Because of its many unique characteristics, the evolutionary relationships of the barbeled houndshark are difficult to resolve. A morphological study by Compagno in 1988 was inconclusive on the relationship of Leptocharias to other carcharhiniform families. Similarly, a molecular phylogenetic study by López et al. in 2006 found that, though Leptocharias certainly belonged to a derived clade also containing the families Hemigaleidae, Triakidae, Carcharhinidae and Sphyrnidae, its position within that group changed depending on the DNA sequence and type of analysis used. Fossilized teeth belonging to an extinct relative, L. cretaceus, have been recovered from Late Cretaceous (Santonian and Campanian ages, 86-72 Ma) deposits in Britain.

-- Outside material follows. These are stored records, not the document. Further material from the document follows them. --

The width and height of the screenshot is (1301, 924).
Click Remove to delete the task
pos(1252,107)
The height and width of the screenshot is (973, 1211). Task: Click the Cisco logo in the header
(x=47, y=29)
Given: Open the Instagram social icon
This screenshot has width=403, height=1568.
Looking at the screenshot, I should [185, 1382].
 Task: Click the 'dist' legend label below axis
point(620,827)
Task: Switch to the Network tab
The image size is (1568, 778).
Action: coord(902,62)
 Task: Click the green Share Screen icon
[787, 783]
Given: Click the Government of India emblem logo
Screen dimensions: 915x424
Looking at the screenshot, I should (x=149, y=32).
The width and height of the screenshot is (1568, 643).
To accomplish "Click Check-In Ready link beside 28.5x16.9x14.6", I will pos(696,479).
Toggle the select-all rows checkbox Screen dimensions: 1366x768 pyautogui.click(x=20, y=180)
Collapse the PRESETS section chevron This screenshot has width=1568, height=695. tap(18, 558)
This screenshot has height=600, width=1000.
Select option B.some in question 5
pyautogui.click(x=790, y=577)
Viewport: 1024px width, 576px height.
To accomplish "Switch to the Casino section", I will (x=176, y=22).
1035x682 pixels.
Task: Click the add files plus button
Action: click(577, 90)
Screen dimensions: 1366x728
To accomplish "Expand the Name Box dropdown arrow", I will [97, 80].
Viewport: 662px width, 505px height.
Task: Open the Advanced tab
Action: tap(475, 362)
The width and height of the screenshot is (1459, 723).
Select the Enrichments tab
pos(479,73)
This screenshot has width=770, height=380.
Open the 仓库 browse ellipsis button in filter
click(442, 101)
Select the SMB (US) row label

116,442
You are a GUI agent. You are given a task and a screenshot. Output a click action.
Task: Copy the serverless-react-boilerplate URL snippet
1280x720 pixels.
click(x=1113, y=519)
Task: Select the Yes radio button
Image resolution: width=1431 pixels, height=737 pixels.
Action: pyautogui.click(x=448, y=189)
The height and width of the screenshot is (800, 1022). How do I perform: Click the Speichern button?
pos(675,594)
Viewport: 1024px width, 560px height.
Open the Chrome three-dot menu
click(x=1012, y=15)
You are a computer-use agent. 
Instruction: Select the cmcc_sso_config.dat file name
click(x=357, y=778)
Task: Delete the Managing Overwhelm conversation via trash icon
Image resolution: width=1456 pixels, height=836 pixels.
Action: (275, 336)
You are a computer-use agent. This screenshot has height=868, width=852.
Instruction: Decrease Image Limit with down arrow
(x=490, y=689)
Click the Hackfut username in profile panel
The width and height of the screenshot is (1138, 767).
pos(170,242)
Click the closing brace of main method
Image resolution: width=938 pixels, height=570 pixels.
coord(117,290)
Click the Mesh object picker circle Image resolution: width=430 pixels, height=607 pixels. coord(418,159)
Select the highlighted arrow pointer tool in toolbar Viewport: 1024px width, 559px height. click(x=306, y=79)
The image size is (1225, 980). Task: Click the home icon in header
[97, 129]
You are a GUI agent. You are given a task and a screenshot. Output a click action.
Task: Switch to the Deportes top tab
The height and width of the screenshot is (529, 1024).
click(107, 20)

==Distribution and habitat==
The barbeled houndshark occurs along the western coast of Africa from Mauritania to northern Angola, though it may range as far north as the Mediterranean Sea. This species inhabits inshore waters 10–75 m deep, with temperatures of 20–27 C, salinities of 35-36 ppt, and dissolved oxygen levels of 3-4 ppm. It is typically found close to the bottom over mud, particularly around river mouths.

==Description==
The barbeled houndshark has an extremely slender body and horizontally oval eyes equipped with internal nictitating membranes. A pair of tiny spiracles is present behind the eyes. Each nostril is preceded by a slender barbel. The mouth is long and strongly arched, with very long furrows at the corners extending onto both jaws. It has 46-60 upper tooth rows and 43-54 lower tooth rows; each tooth is small, with a narrow central cusp and a pair of lateral cusplets. Unusually for a shark, dental sexual dimorphism occurs, with the front teeth in males being greatly enlarged. The two dorsal fins are small and about equal in size; the first is positioned between the pectoral and pelvic fins, and the second over the anal fin. The dorsal margin of the caudal fin is smooth and lacks a notch (precaudal pit) at its base; the lower caudal fin lobe is virtually absent. This shark is a plain light gray above and whitish below. Males and females grow up to 77 and 82 cm long, respectively.

==Biology and ecology==
The barbeled houndshark seems to be an active swimmer, based on its strong musculature, long tail, short trunk, and small liver. It feeds on a wide variety of bottom- and shore-dwelling organisms. Crustaceans (including crabs, lobsters, and shrimp) are favored prey, while small bony fishes (including sardines, anchovies, snake eels, blennies, gobies, and flatfish), skate and flying fish eggs, octopus, and sponges are also eaten; miscellaneous objects such as feathers, vegetable scraps, and flowers have also been recovered from its stomach. Known parasites of this species include the copepods Eudactylina leptochariae and Thamnocephalus cerebrinoxius.

The enlarged anterior teeth of male barbeled houndsharks may function in mating behaviors. This species is viviparous; once the embryos exhaust their supply of yolk, they are nourished through a placental connection formed from the depleted yolk sac. Unlike any other shark, the yolk-sac placenta is globular or spherical. Off Senegal, females bear litters of seven pups around October, after a gestation period of at least four months. The largest fetuses on record measured 20 cm long, which is presumably close to the birth size. Males reach sexual maturity at 55–60 cm long, and females at 52–58 cm long.

Barbeled Houndshark, is a shallow inshore inhabitant of muddy coastal waters from Mauritania to Angola, in the eastern Atlantic. It has nasal barbels, which are presumed to assist it in detection of prey in turbid water when the line of sight is poor.

==Human interactions==
Harmless to humans, the barbeled houndshark is relatively common and probably of some economic importance in the West Africa region. It is caught incidentally by artisanal and commercial fisheries using hook-and-line, fixed-bottom gillnets, and bottom trawls. When retained, the meat is sold fresh, smoked, or dried and salted, and leather is made from the skin. The IUCN has assessed the barbeled houndshark as Vulnerable, noting that fishing pressure is intense throughout its range. However, no specific fishery data are available.